Emmanuel Macron, Président de la République française, à Ouagadougou, Burkina Faso, en novembre 2017 : ” Je ne peux accepter qu’une grande partie du patrimoine culturel de nombreux pays africains soit en France. Crédit Ludovic Marin/Agence France-Presse – Getty Images

« Toutefois, cette lettre de mission, poursuivent-ils, parce qu’elle évoque à la fois des restitutions temporaires et des restitutions définitives, est porteuse d’une ambiguïté qu’il a paru indispensable de lever très vite. L’expression de restitution temporaire fonctionne à première vue comme un oxymore : elle peut laisser penser que les objets concernés seront restitués pour un temps seulement, c’est-à-dire que leur retour n’aurait pas de caractère définitif. » Impensable pour Sarr et Savoy de défendre une mise en mouvement des œuvres, leur préconisation est nette : « Le présent rapport explore et défend la voie vers des restitutions pérennes. » À leurs yeux, « la circulation n’a de sens que si elle ne se fait pas entre un pôle qui a tout et un autre qui, en comparaison, n’a trois fois rien », raison pour laquelle ils affirment avoir voulu donner à l’expression « restitutions temporaires » le sens de « solution transitoire le temps que soient trouvés des dispositifs juridiques permettant le retour définitif et sans condition d’objets du patrimoine sur le continent africain ».

« Nouveaux rapports culturels »

L’usage même et leur définition du verbe « restituer » risquent de faire débat. « Ce terme rappelle que l’appropriation et la jouissance du bien que l’on restitue reposent sur un acte moralement répréhensible (vol, pillage, spoliation, ruse, consentement forcé, etc.), observent les auteurs. (…) Parler ouvertement des restitutions, c’est parler de justice, de rééquilibrage, de reconnaissance, de restauration et de réparation, mais surtout, c’est ouvrir la voie vers l’établissement de nouveaux rapports culturels reposant sur une éthique relationnelle repensée. » Une vision loin de faire l’unanimité chez les spécialistes du sujet.
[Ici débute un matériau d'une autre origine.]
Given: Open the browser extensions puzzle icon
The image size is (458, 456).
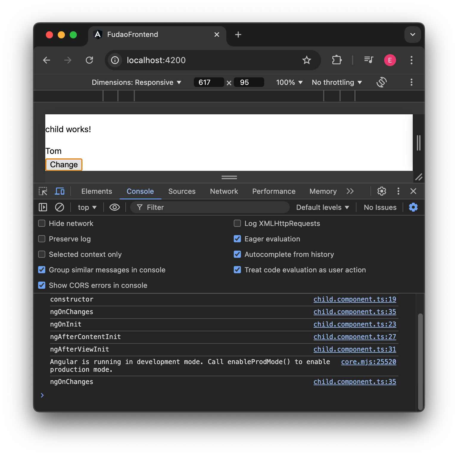Looking at the screenshot, I should point(337,60).
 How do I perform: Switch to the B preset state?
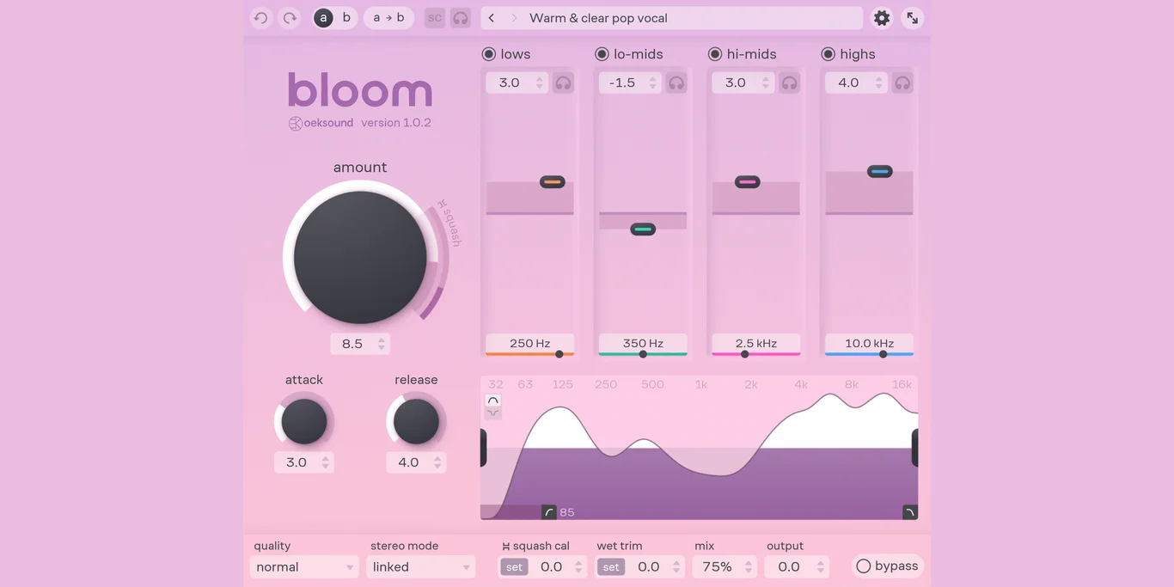(x=346, y=18)
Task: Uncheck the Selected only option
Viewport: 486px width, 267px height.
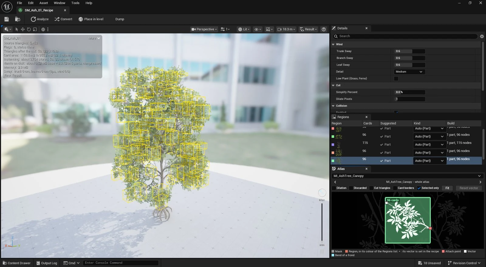Action: click(x=419, y=188)
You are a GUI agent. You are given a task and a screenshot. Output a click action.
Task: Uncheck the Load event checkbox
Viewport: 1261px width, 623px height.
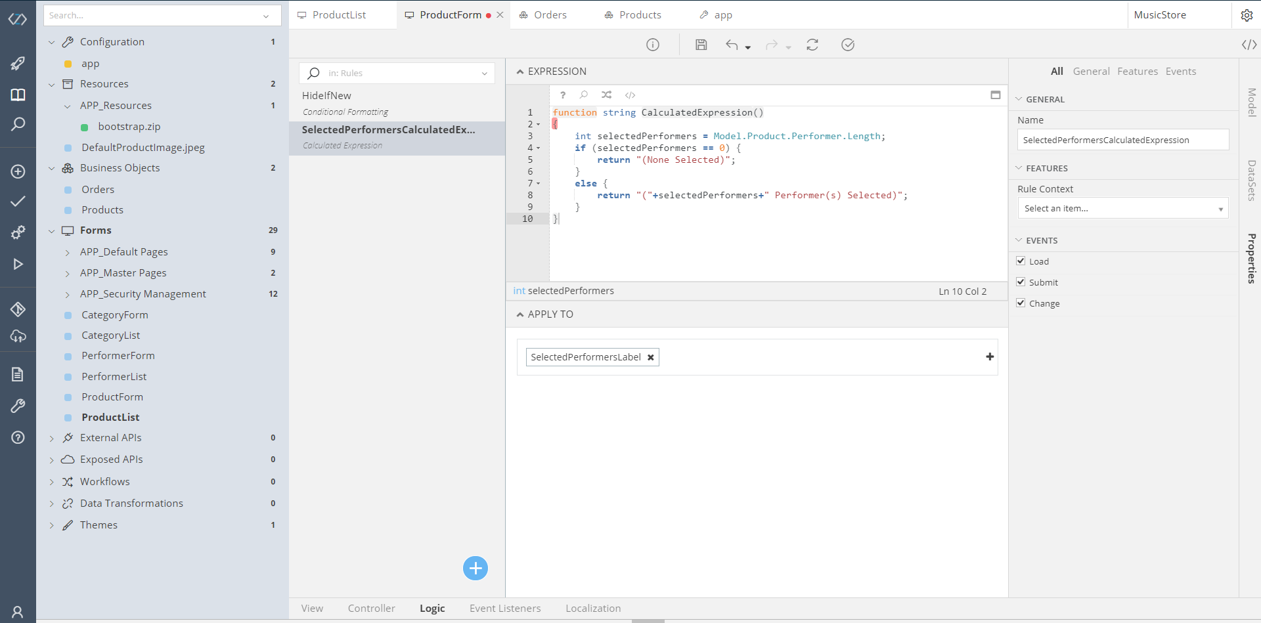[1021, 261]
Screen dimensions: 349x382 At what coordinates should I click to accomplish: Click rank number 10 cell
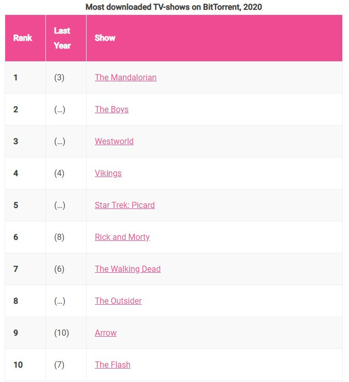pyautogui.click(x=18, y=364)
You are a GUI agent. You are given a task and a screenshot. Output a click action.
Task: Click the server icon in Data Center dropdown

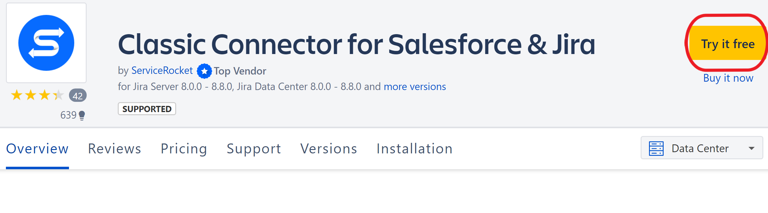(656, 148)
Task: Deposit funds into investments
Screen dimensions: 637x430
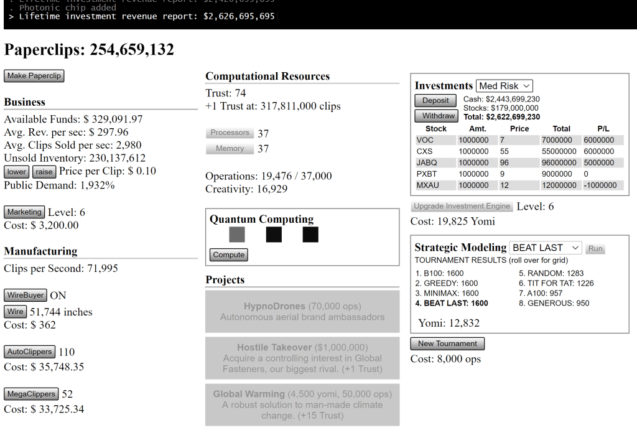Action: 435,101
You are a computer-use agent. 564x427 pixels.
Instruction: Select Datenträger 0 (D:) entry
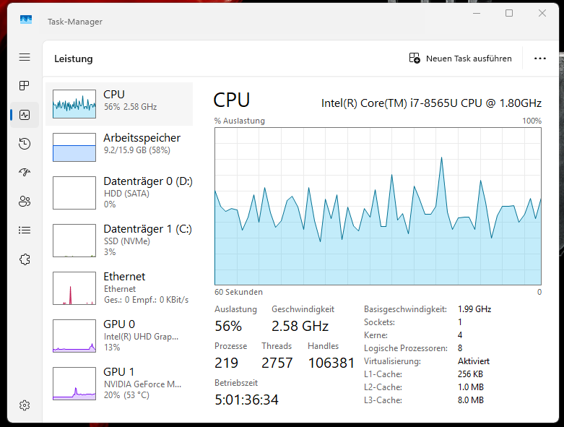coord(119,192)
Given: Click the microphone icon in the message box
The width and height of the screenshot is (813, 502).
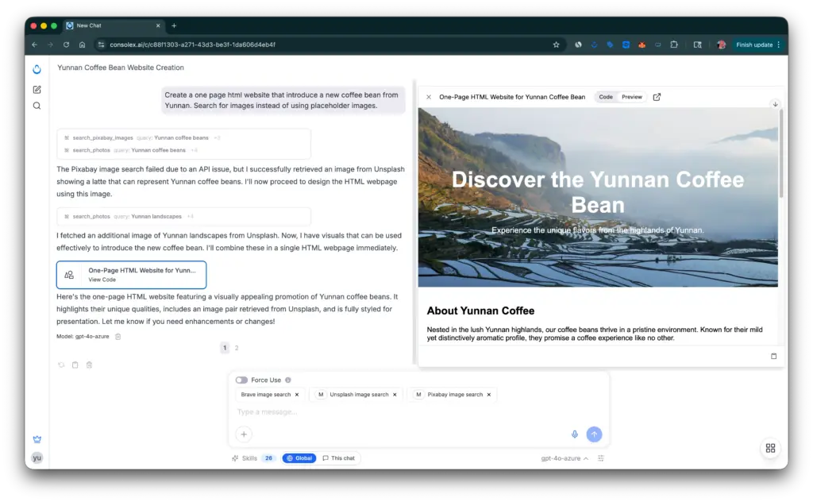Looking at the screenshot, I should 574,434.
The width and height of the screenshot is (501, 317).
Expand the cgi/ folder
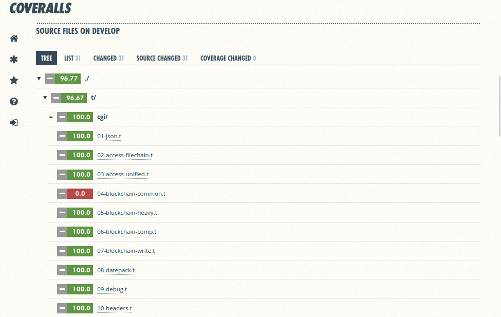click(51, 117)
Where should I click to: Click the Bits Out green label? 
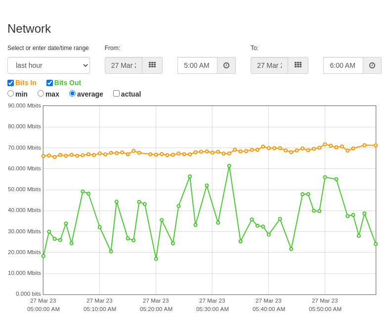pos(68,83)
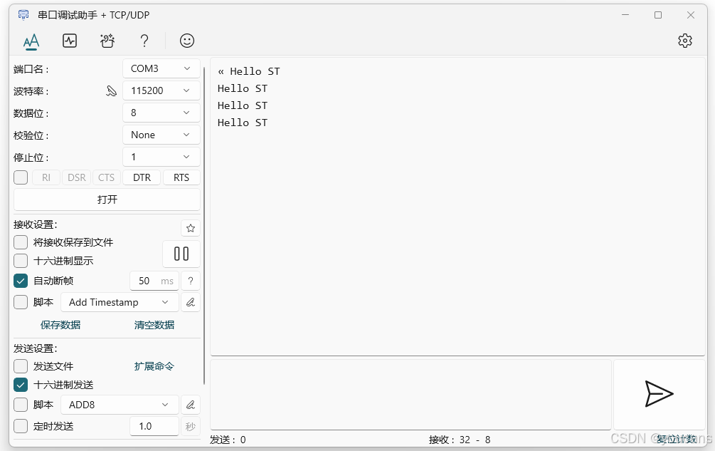Open the magic toolbox icon
The image size is (715, 451).
coord(107,41)
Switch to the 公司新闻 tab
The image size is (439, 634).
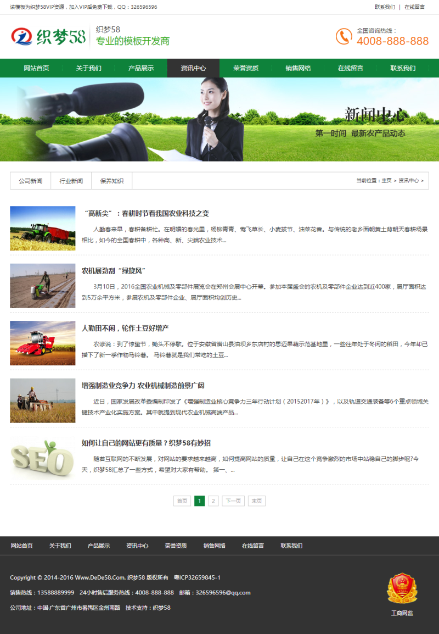pos(30,181)
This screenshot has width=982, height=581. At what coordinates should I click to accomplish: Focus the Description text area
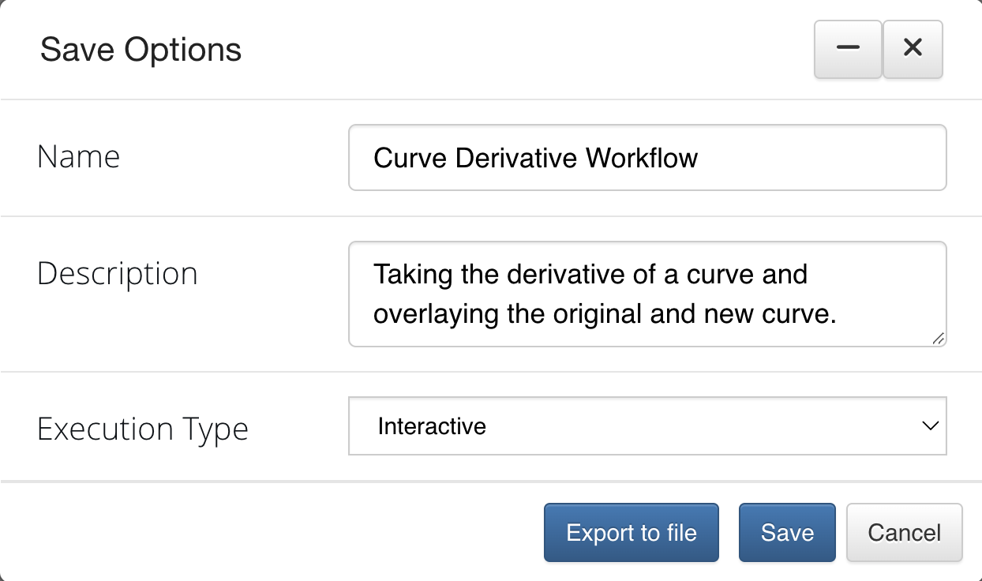tap(647, 294)
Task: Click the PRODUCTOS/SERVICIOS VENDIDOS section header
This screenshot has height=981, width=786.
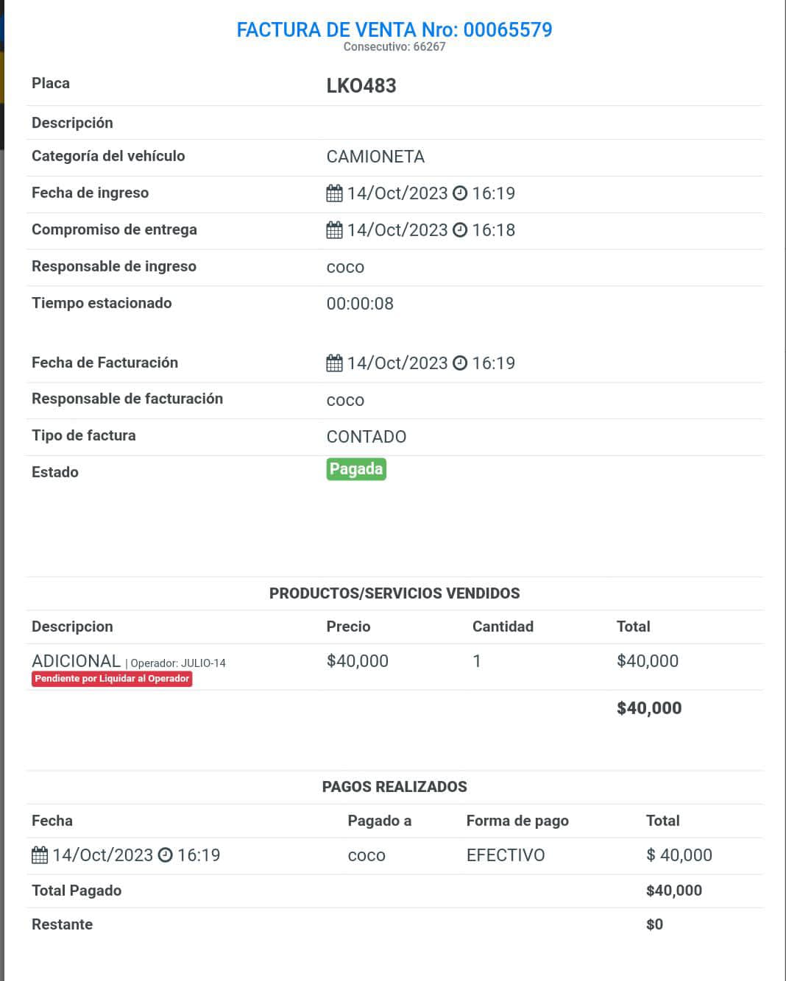Action: (x=394, y=593)

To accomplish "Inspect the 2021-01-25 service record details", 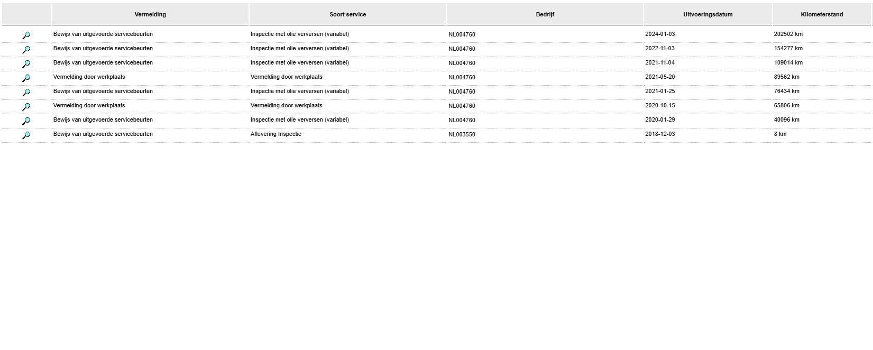I will tap(26, 93).
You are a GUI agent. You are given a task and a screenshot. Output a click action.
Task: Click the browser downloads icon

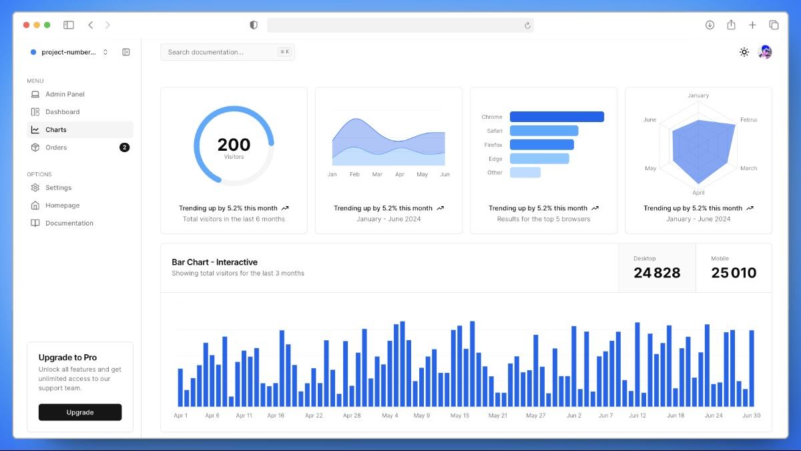[x=710, y=25]
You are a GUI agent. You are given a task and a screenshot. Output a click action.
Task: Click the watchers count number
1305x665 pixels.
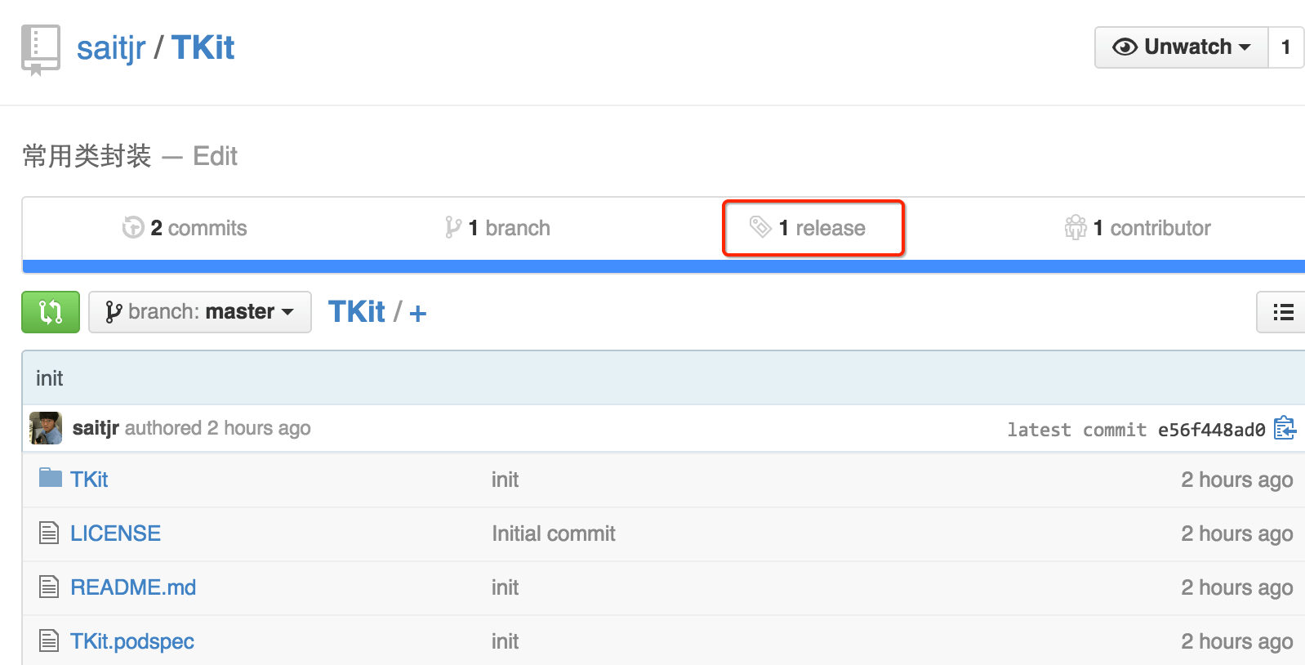1285,47
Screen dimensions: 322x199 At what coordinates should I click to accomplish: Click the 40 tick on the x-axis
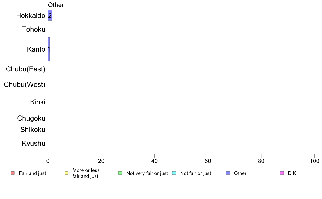click(154, 161)
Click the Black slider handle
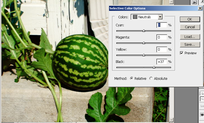This screenshot has width=204, height=123. point(154,67)
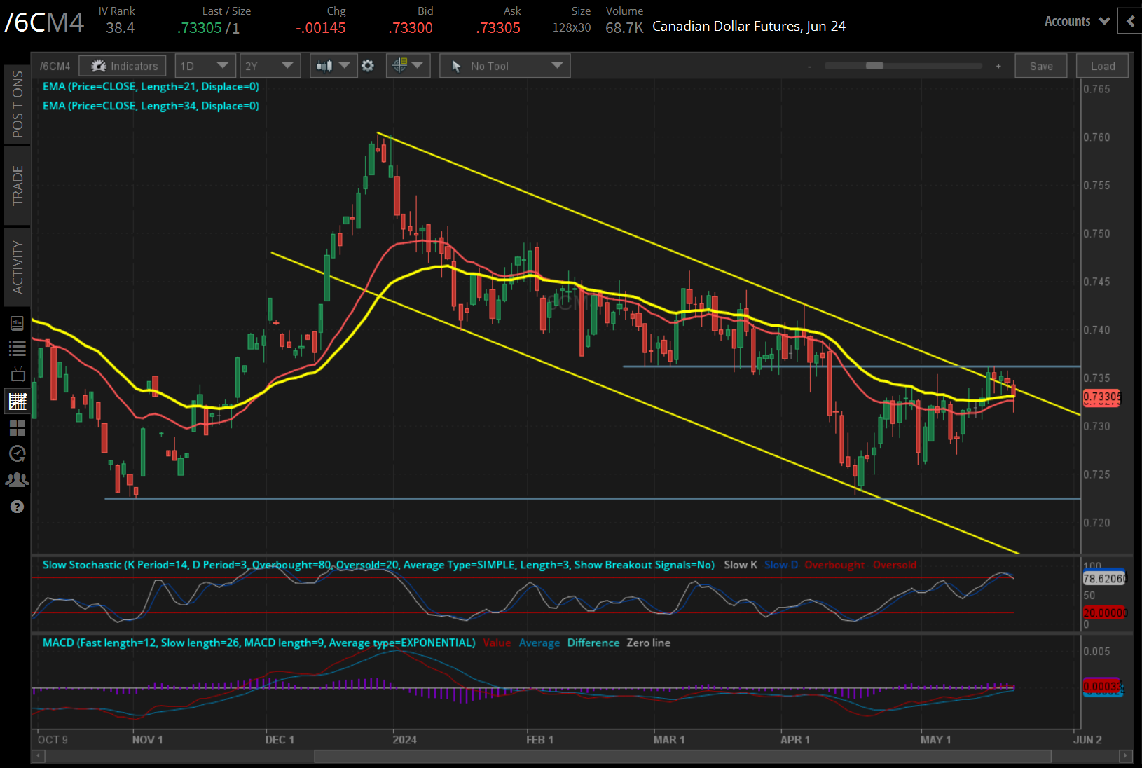Open the candlestick chart type dropdown
Screen dimensions: 1142x768
point(333,66)
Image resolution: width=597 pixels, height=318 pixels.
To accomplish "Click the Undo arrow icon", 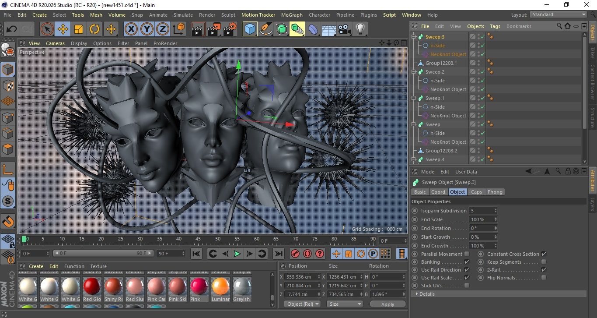I will 12,29.
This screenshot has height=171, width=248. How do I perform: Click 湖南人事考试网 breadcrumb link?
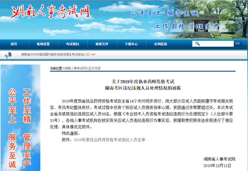(75, 68)
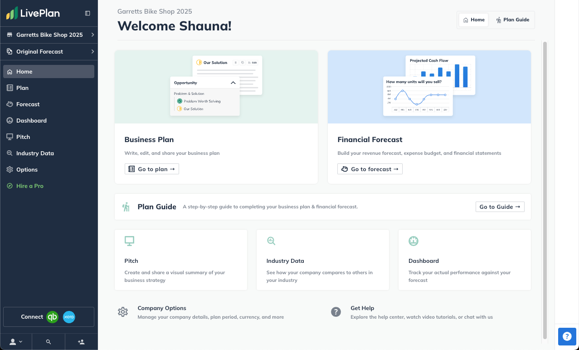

Dans une tribune publiée sur Le Point Afrique le 19 novembre dernier, Hélène Leloup, historienne de l’art et marchande, rejette l’emploi généralisé de ce mot « impliquant nécessairement une origine frauduleuse » et déplore ainsi que « la question des butins de guerre – liés aux conquêtes militaires de la fin du XIXe siècle – se soit insidieusement élargie à l’ensemble des patrimoines africains ayant quitté le continent sous la colonisation ». Elle rappelle avoir acheté des objets in situ, et insiste : « Dire que ces biens furent pillés ou sous-entendre qu’ils furent mal acquis, c’est d’abord ignorer l’existence de ces marchands africains et de ce marché déjà connu des musées européens. C’est aussi avoir une vision condescendante en insinuant que les Africains ne pouvaient apprécier la valeur de leur patrimoine. »

Mais comment reprocher à Felwine Sarr et à Bénédicte Savoy de teinter leur rapport d’une repentance qui ne dit pas son nom ? En effet, cette demande présidentielle s’inscrit, selon eux, dans la droite ligne des déclarations d’Emmanuel Macron en Algérie sur la colonisation qualifiée de « crime contre l’humanité ». Les restitutions définitives d’œuvres d’art au Bénin, au Mali, au Cameroun ne sont que l’illustration et la reconnaissance du crime. Mais, préviennent-ils, « rendre les objets ne compensera pas la perte incommensurable des réserves d’énergies, des ressources créatives, de gisements de potentiels ».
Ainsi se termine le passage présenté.